# Hight of a fence



## horsecrazygirl13 (Jul 16, 2012)

Hi I was wondering what the recommeded hight for a fence is? I would like to construct a new fence in summer and I was wondering because my horse currently lives in a pasture with a four foot high electric fence. He jumped over it a few days ago because we had lots of snow and the first wire was 3 feet from the ground. He never got out before that and he dosnt test the fence. He will mature to be about 15 hands. What hight would you recommend for him? He's an american paint horse. I was also wondering how deep the posts should be set into the ground? we have rich black farming soil where we live.
PS I know ive asked this question before- but I would like fence measurments in feet.
Thank you


----------



## Phly (Nov 14, 2012)

What kinda fence and posts?
_Posted via Mobile Device_


----------



## horsecrazygirl13 (Jul 16, 2012)

Phly said:


> What kinda fence and posts?
> _Posted via Mobile Device_


 I would like to put up 4-5" posts and nylon or horsecote fencing together with electric.


----------



## Phly (Nov 14, 2012)

I tend to over build. Ex. My hitching rail posts are 5'ish deep and hardwood 4x6's (actual 4x6") I set wood posts 2' deep. For fence, 4' for gates. We run our fences 4' high and have had horses 16hh and over. none have walked out. But in my opinion, fences are just a suggestion to horses. If they want out, or over, or through chances are they will.
_Posted via Mobile Device_


----------



## smrobs (Jul 30, 2008)

Since he has already proven himself willing to jump out, I wouldn't go any shorter than 5 feet.


----------



## Phly (Nov 14, 2012)

smrobs said:


> Since he has already proven himself willing to jump out, I wouldn't go any shorter than 5 feet.


Please let's not make this an argument. But, if a horse jumps a 4' it'll try 5' and I don't want a loose horse anymore then the next guy. But all a 5' fence is gonna do is get caught up and cause more injury potentially. I've only seen domesticated horses go through or over fences for a few reasons. Fighting in the herd, lack of food, and sheer bordome of a small area. I understand there are exceptions.
_Posted via Mobile Device_


----------



## RockyTrails (Jan 28, 2013)

Actually in Snow country I would have to agree with the 5' fence or 4' if you will run a snow blower to clear the drifts away from fence so horses do not think the fence has shrunk when they are covered with drifts.


----------



## horsecrazygirl13 (Jul 16, 2012)

Stated goal A:
Condense the paragraph of the fence-height thread beginning "Hi I was wondering" into a bulleted list that keeps its main facts.

Material:
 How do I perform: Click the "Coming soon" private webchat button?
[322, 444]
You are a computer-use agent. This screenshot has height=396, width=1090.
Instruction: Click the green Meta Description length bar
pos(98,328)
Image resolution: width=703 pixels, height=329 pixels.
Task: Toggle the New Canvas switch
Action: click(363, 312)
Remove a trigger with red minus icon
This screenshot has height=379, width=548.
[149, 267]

---

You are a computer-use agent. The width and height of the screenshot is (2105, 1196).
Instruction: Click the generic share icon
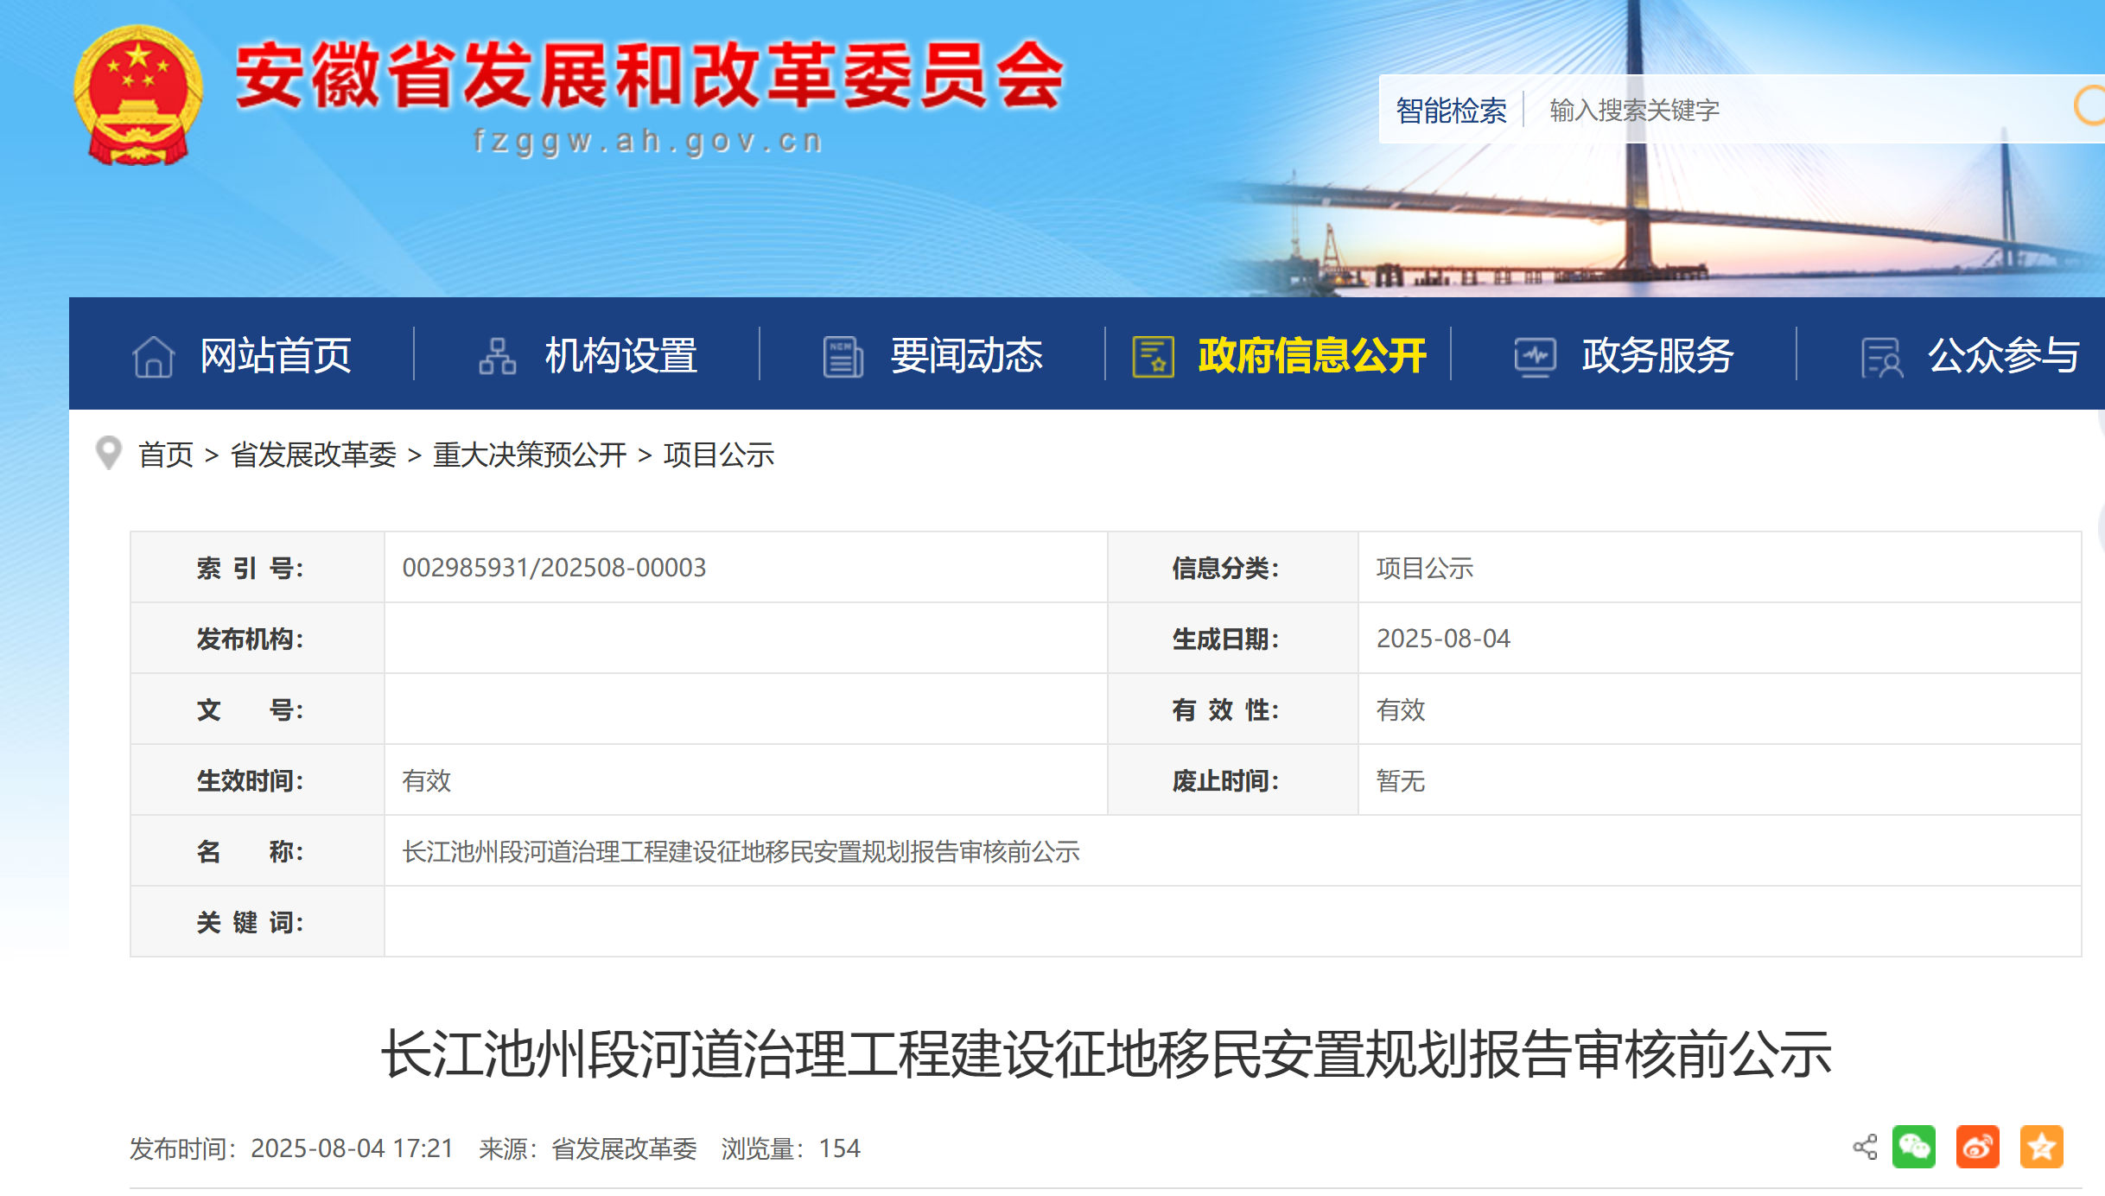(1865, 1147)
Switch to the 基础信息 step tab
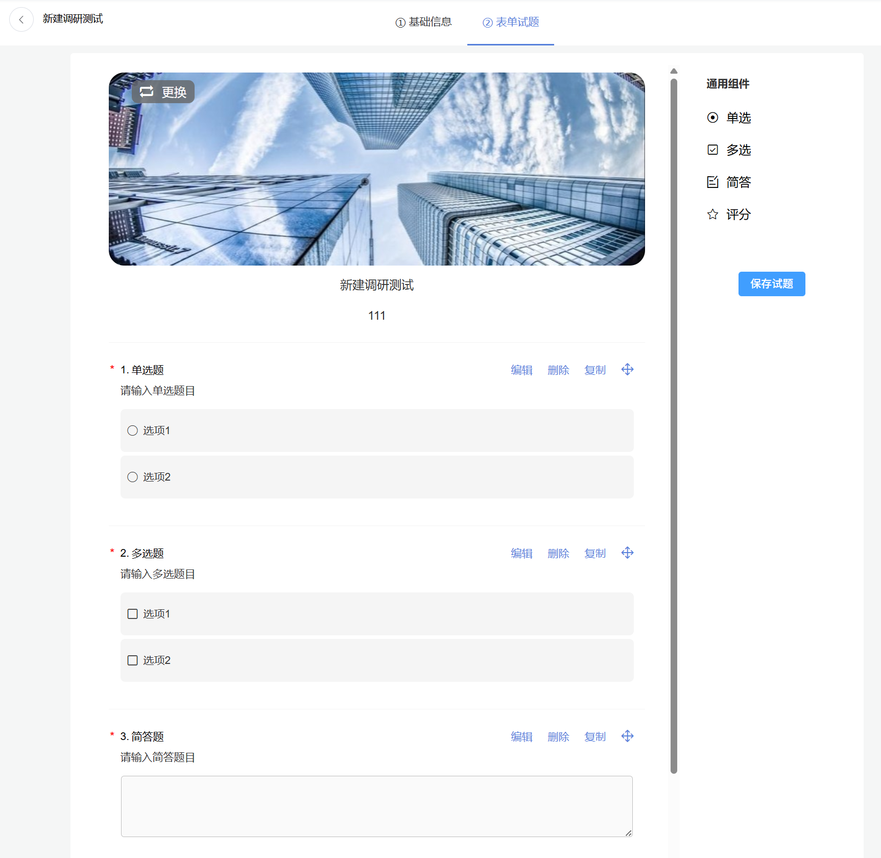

Stated goal B:
Edit the entries starting at the line containing "How do I perform: Click" and ending at the line containing "Action: click(363, 312)", replacing "screenshot" with "screen capture" and leaving everything else unchanged. Return only those lines.

Correct output A:
- Asks for the recommended fence height and how deep posts should be set, for a new fence to be built in summer.
- The horse currently lives in a pasture with a four-foot-high electric fence.
- A few days ago, after heavy snow, he jumped over it; the first wire was 3 feet from the ground.
- He had never gotten out before and does not test the fence.
- He is an American Paint horse expected to mature to about 15 hands.
- The property has rich black farming soil.

Correct output B:
 How do I perform: Click the "Coming soon" private webchat button?
[322, 444]
You are a computer-use agent. This screen capture has height=396, width=1090.
Instruction: Click the green Meta Description length bar
pos(98,328)
Image resolution: width=703 pixels, height=329 pixels.
Task: Toggle the New Canvas switch
Action: click(363, 312)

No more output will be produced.